(Pixel coordinate grounding data)

------------------------------------------------

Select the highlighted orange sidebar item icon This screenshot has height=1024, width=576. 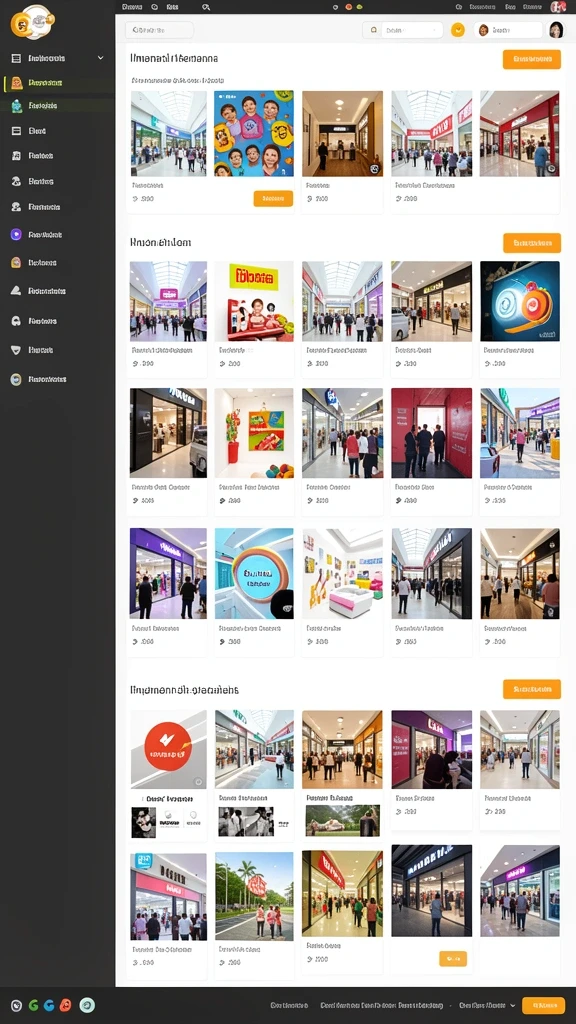[17, 83]
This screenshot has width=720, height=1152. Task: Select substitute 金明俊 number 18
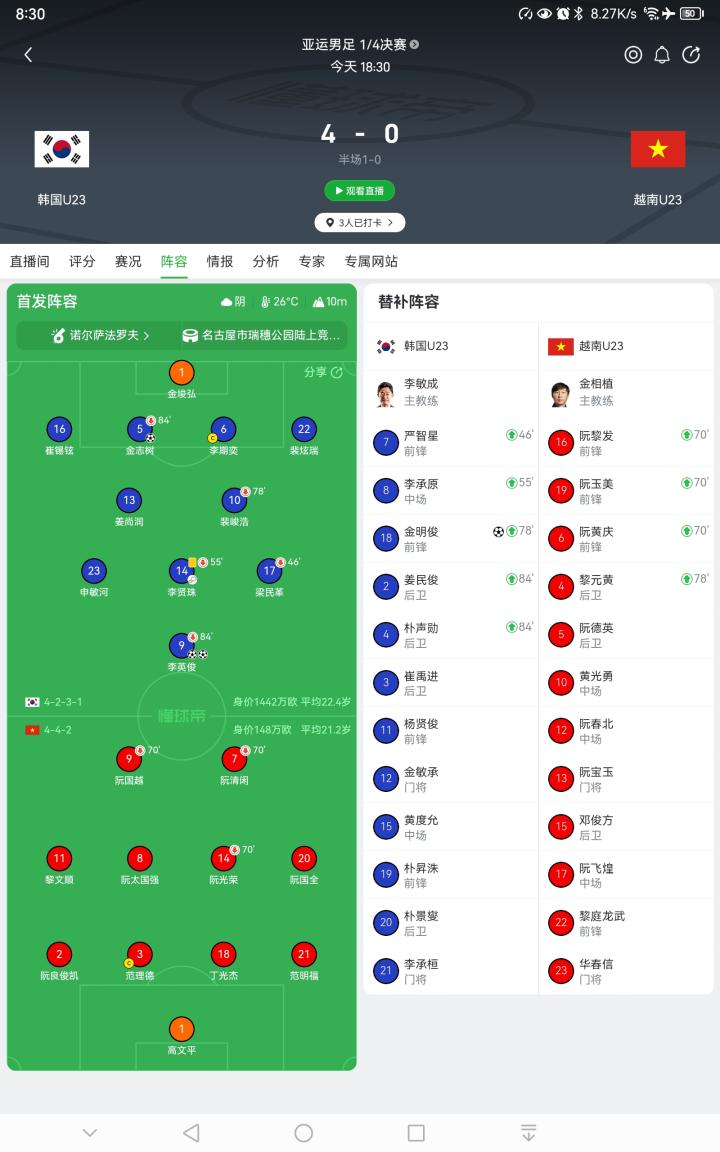tap(451, 539)
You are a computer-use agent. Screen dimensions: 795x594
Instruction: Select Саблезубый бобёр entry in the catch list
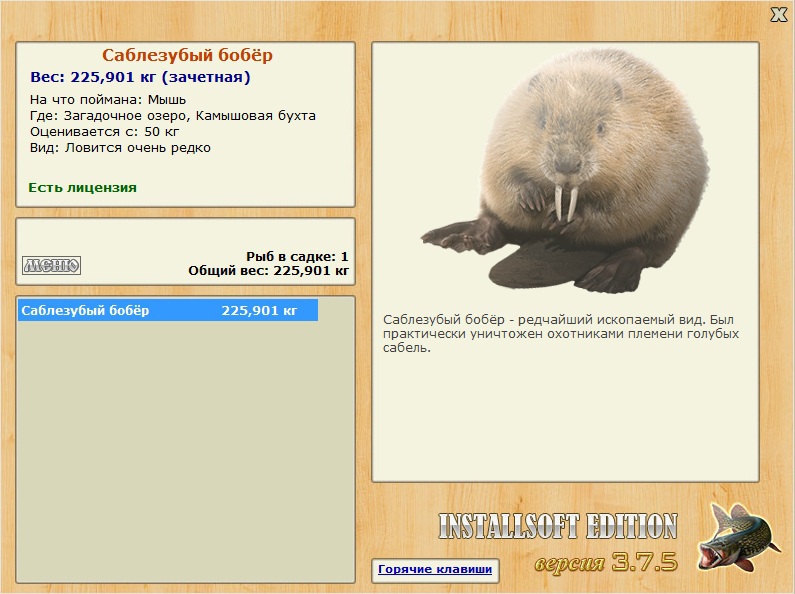(168, 310)
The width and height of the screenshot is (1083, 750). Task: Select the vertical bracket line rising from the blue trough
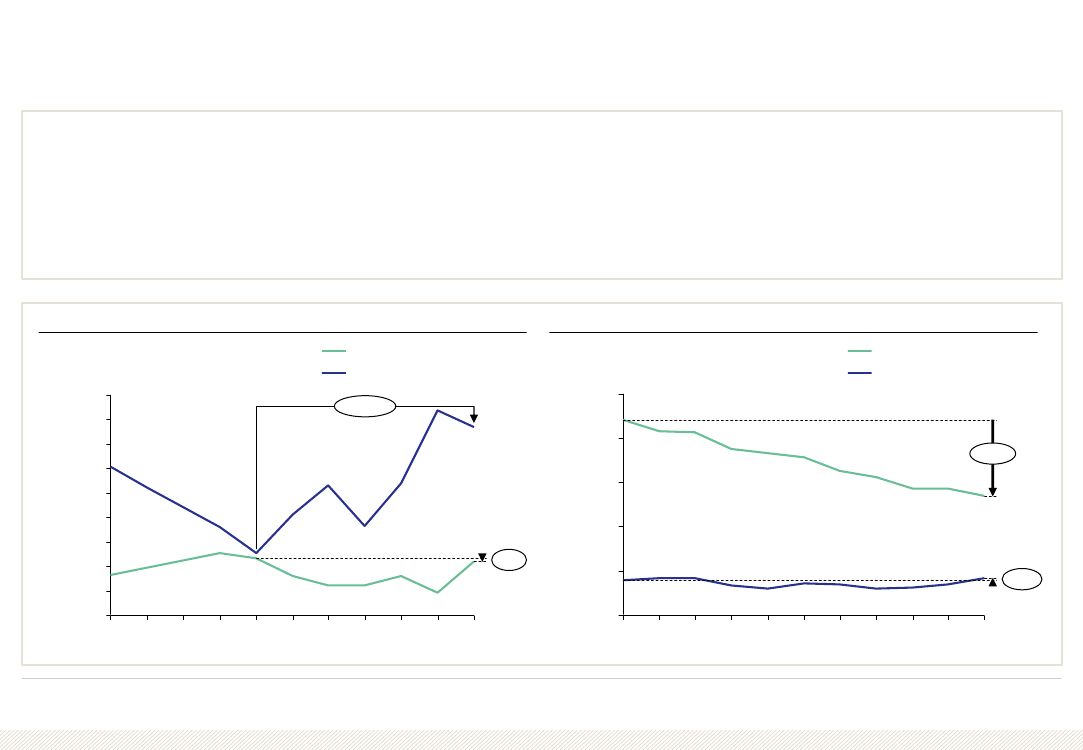click(256, 479)
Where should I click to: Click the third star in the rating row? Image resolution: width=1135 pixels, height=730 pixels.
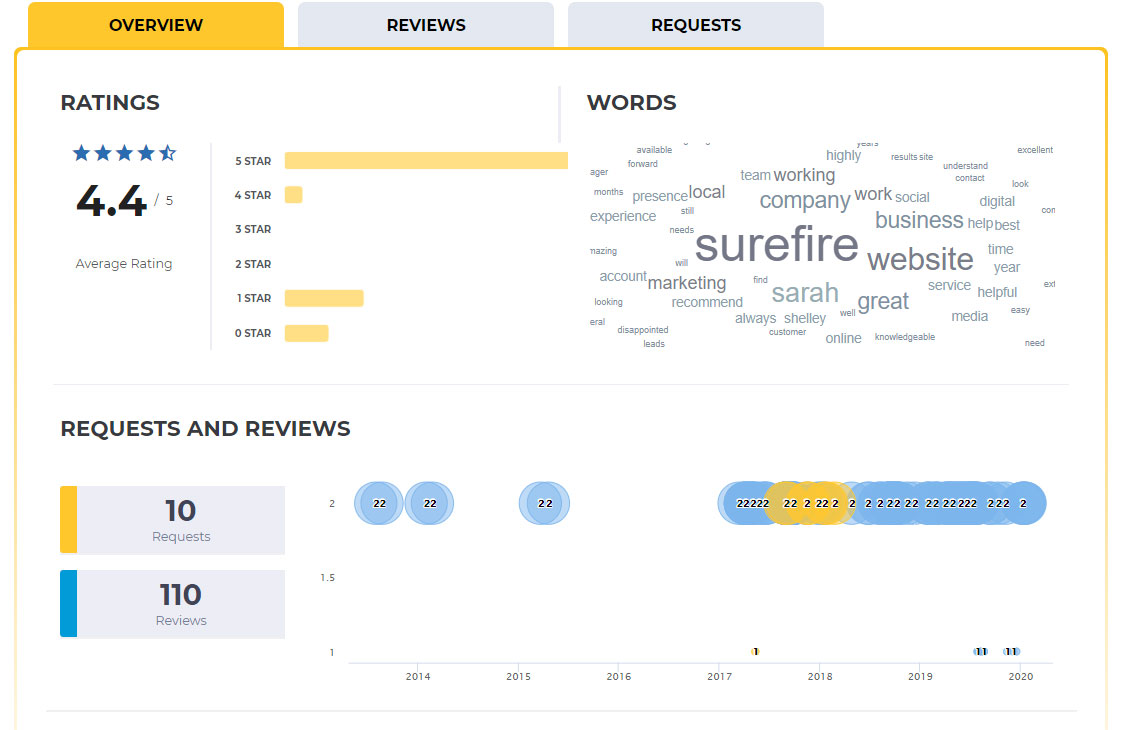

------------------------------------------------

* **What you are asked to do**: Take the line containing "Instruction: Select Саблезубый" and all lines after it to the end of the data above, and reproduce them exactly, leaving out pictures. Nothing else belongs in the copy.

* **Response**:
Instruction: Select Саблезубый бобёр entry in the catch list
(168, 310)
The width and height of the screenshot is (1083, 750). Task: Select the vertical bracket line rising from the blue trough
click(256, 479)
Where should I click to: Click the third star in the rating row? Image resolution: width=1135 pixels, height=730 pixels.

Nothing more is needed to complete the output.